A última mesa de debates trouxe o tema “Feminismos e diversidade Trans: desafios para o trabalho profissional comprometido com a luta anticapitalista, antipatriarcal, antirracista, anticapacitista e transincludente”, com Rayane Noronha Oliveira, Bruna Benevides (Antra), Luciana Vasconcellos (Fonatrans/MG) e Fabian Algarte (Ibrat).
De acordo com Fabian, homem trans e coordenador do Ibrat, deu um emocionante depoimento sobre as violências que sofrem as pessoas trans na sociedade, dando exemplos de transfobias e orientando sobre práticas a serem adotadas para combater essa discriminação. “É fundamental contarmos com o apoio do Serviço Social, na perspectiva da intersetorialidade, para uma atuação profissional compromissada com o combate à discriminação contra os homens trans, cujas violências e angústias eu vivencio todos os dias”, alertou o coordenador.
Em seguida, Bruna Benevides, travesti, feminista, sargenta da Marinha e presidenta da Antra, apresentou dados reais sobre as estatísticas que envolvem as violências contra a população trans no Brasil, resultado de pesquisa coordenada por ela desde 2017. “Hoje há uma agenda antigênero, que em alguns momentos recai com maior incidência sobre pessoas trans, isso em todos os espectros políticos, por ter se tornado uma pauta que causa desconforto. Isso agrava a nossa luta pela interseccionalidade nas políticas públicas e nos espaços de controle social. Precisamos em definitivo romper com a violência, pois queremos ocupar os lugares que desejarmos”, denunciou Benevides.

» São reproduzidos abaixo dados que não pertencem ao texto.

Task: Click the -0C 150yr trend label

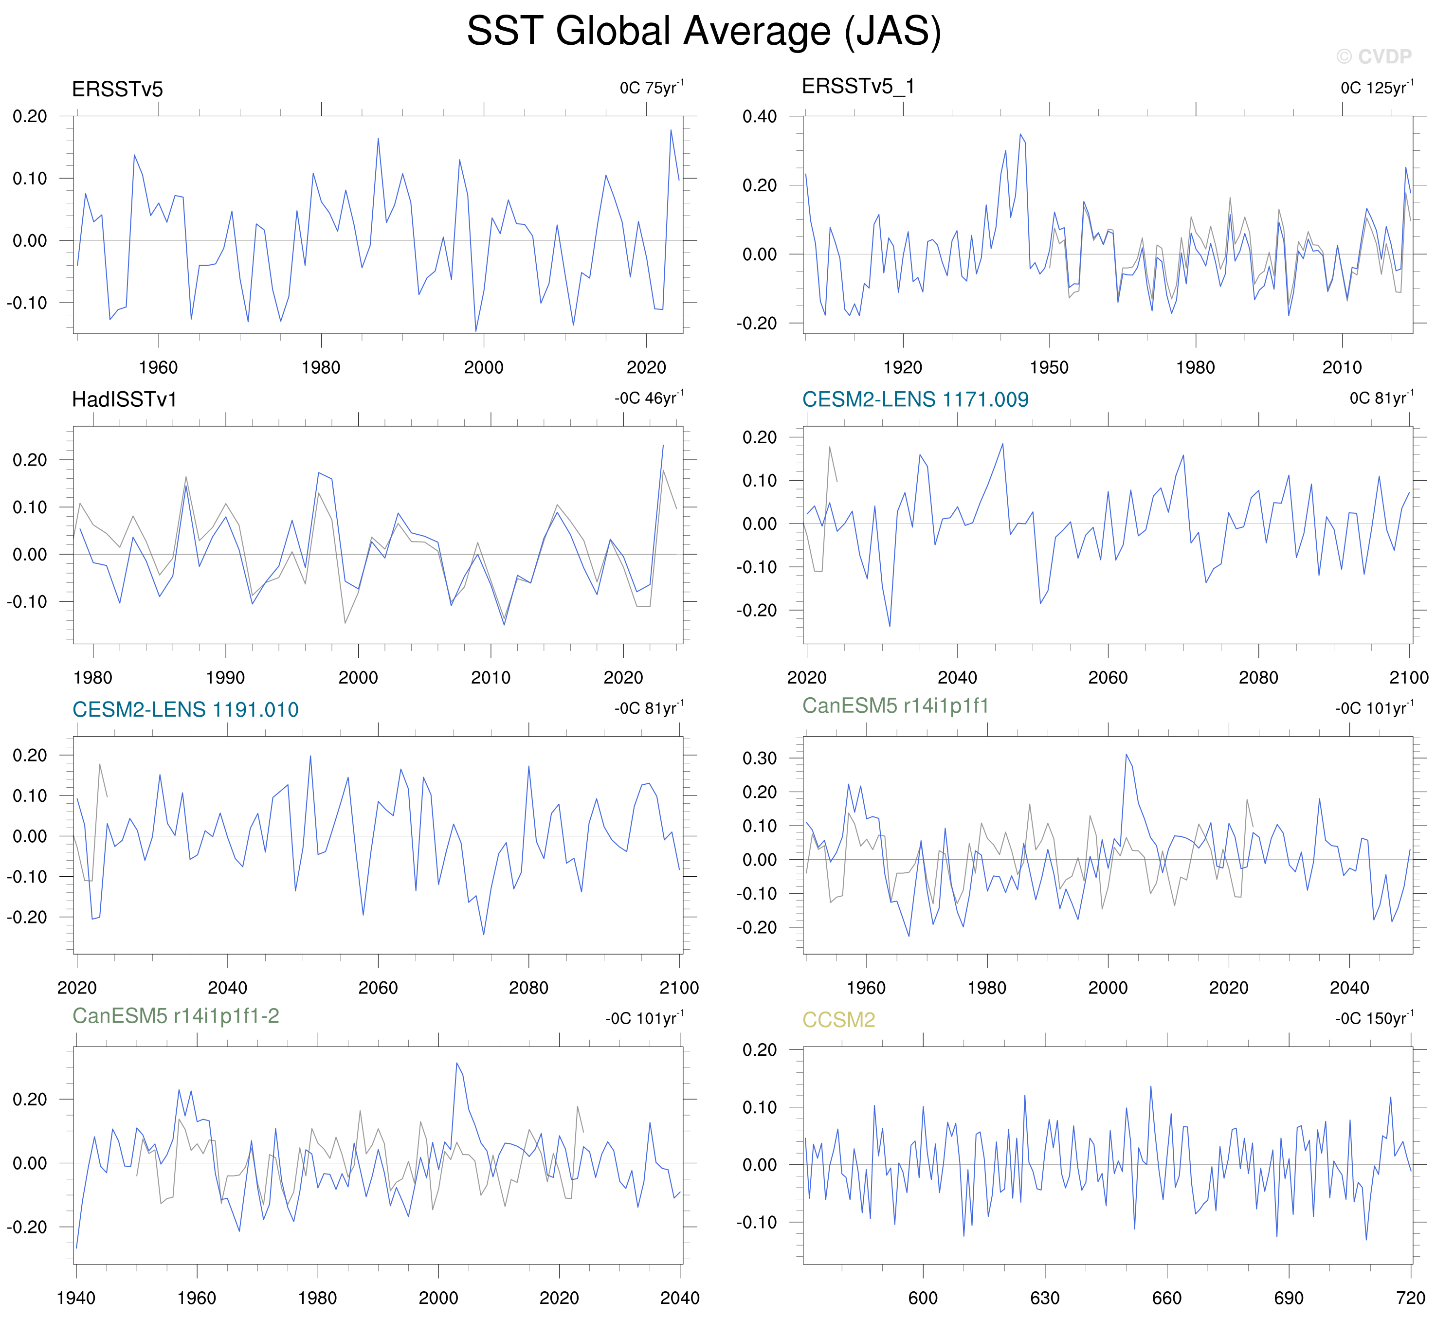Action: pyautogui.click(x=1374, y=1019)
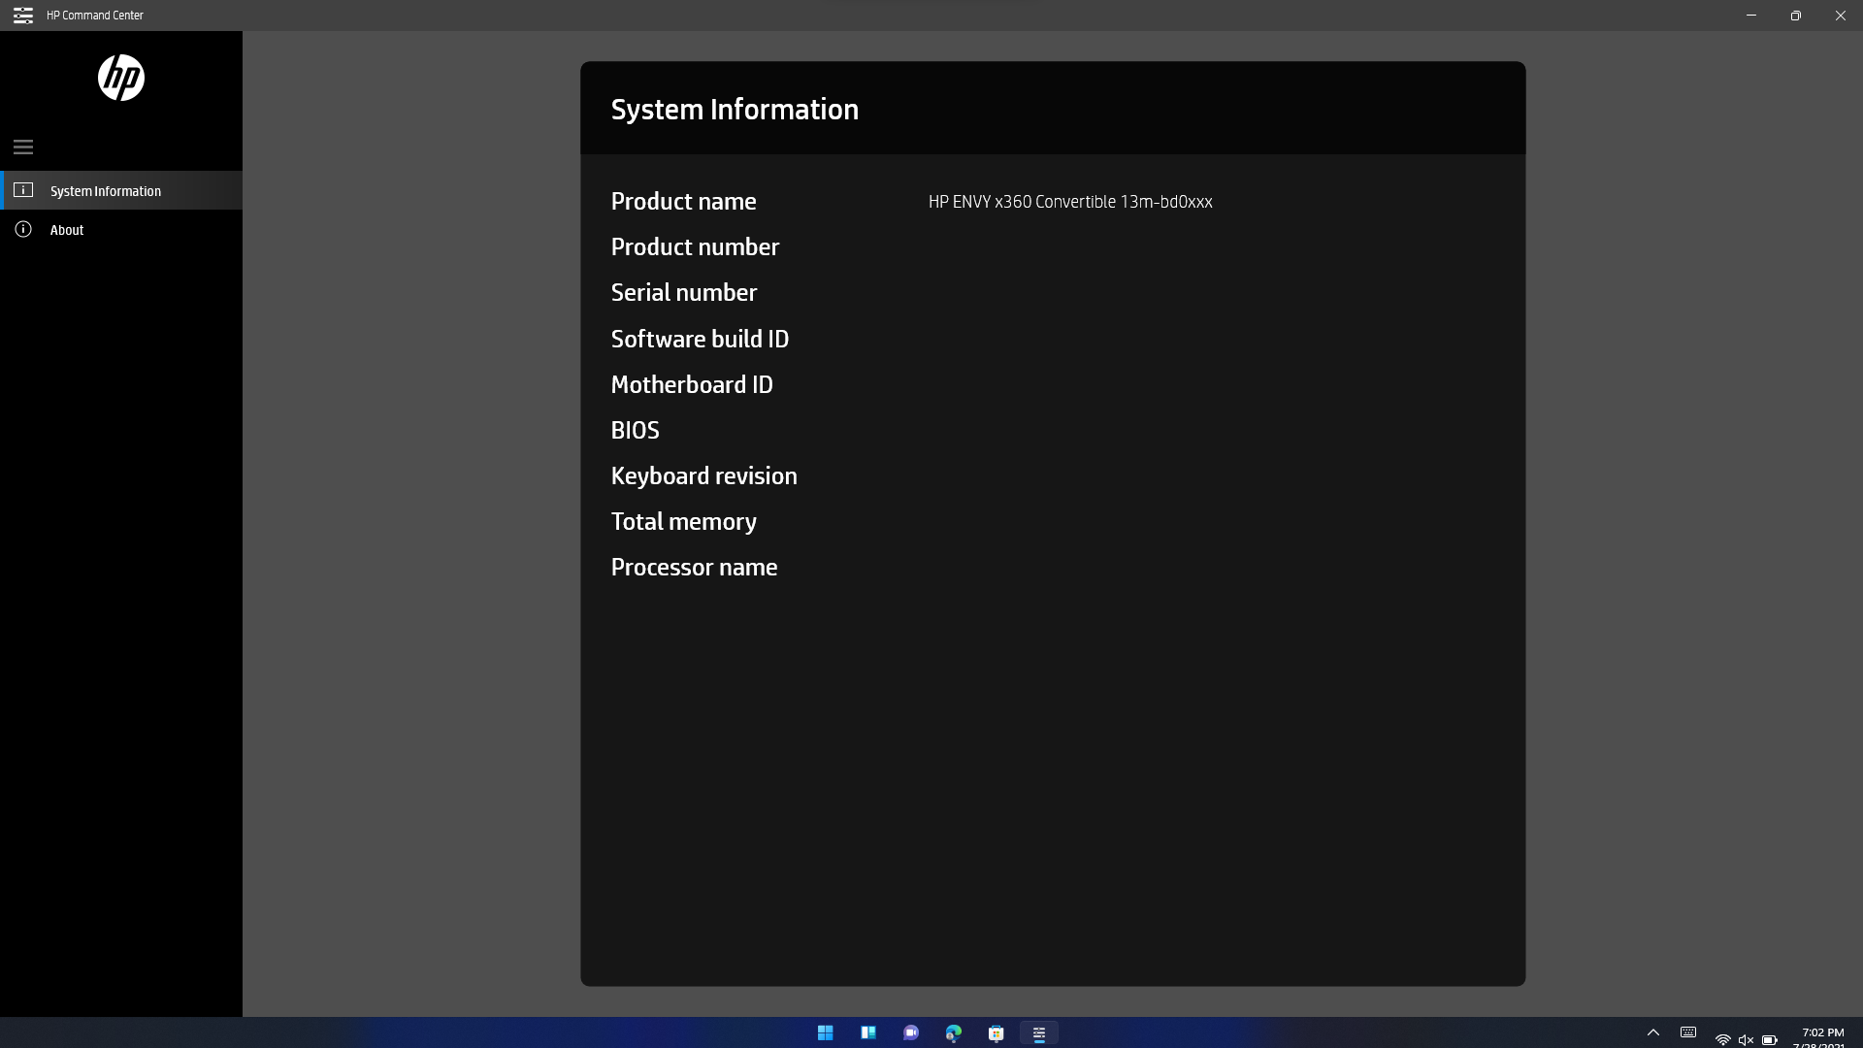The image size is (1863, 1048).
Task: Launch Microsoft Store from the taskbar
Action: pyautogui.click(x=997, y=1032)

Também à mesa, Rayane Noronha, assistente social e professora da Universidade Federal da Paraíba (UFPB) refletiu sobre o compromisso teórico-metodológico e ético-político do Serviço Social em relação aos feminismos, dissidências sexuais e de gênero e raça. A professora pontuou a indissociabilidade da racialização do gênero, da heterossexualidade compulsória, as premissas do feminismo negro e do transfeminismo e os necessários avanços para o Serviço Social.